Der Zweck einer Blattkritik ist Selbstkritik. Außer vielleicht bei “Bild”. Und so nutzte “Bild”-Chef Kai Diekmann die aktuelle “Bild”-Aktion der öffentlichen Blattkritik am vergangenen Donnerstag dazu, “eine kleine Geschichte aus den letzten zwei Tagen” zu erzählen:

Vor ein paar Tagen erschien ein großer Artikel in der “Süddeutschen Zeitung”, der sich ausgiebig mit unserer Berichterstattung zu Max Mosley befasste und darauf hinwies, dass nun “Bild” also von dem Anwalt Max Mosleys auf das Heftigste verklagt worden sei wegen der Verletzung der Privatsphäre und so weiter und so fort, Verletzung der Persönlichkeitsrechte… Und gegen zwanzig Kollegen von “Bild” liefen jetzt entsprechende Verfahren.

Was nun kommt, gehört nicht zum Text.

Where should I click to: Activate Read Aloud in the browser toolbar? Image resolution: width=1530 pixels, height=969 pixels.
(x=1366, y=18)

Vergessen hatte die “SZ” in diesem Zusammenhang offenbar, dass sie genauso, auch mit diesen Details über Mosley berichtet hatte, dass sie die Aussagen der beteiligten Prostituierten als besonders glaubwürdig eingestuft hatte und deshalb auch von dem gleichen Anwalt ebenfalls verklagt worden ist. Kein Wort dazu.

(Links von uns.)

Nun hat Diekmanns “kleine Geschichte” einen kleinen Haken: Anders als “Bild” und anders als der “Bild”-Chef behauptet, wurde die “Süddeutsche” nicht “verklagt”.

Nur ist die Geschichte hier nicht zu Ende – aber ab hier keine Geschichte über “Bild”.

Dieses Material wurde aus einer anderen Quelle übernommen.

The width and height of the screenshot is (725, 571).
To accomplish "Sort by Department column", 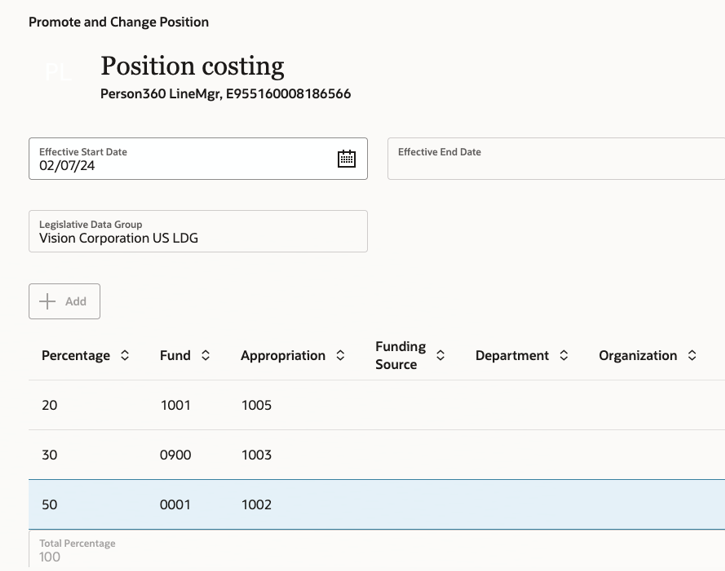I will 564,355.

“Süddeutsche” vom 8.10.2008:

“[Mosleys] Anwältin Tanja Irion (…) hat in dieser Sache mittlerweile fünfundvierzig einstweilige Unterlassungs-verfügungen gegen deutsche Medien vor Gericht erwirkt. Hinzu kommt noch einmal die gleiche Anzahl außergerichtlicher Unterlassungs-verpflichtungs-Erklärungen. Einige Fälle laufen noch. ‘Es ist immer wieder erstaunlich, dass große Medienhäuser nur eingeschränkt recherchieren: im Fall Mosley überhaupt nicht’, stellt die Anwältin fest. Vor allem legt sich Mosley in Deutschland mit dem Springer Verlag an. (…) Bild und Bild Online hatten große Artikel und auch Fotos über den Fall unters Volk gebracht. (…)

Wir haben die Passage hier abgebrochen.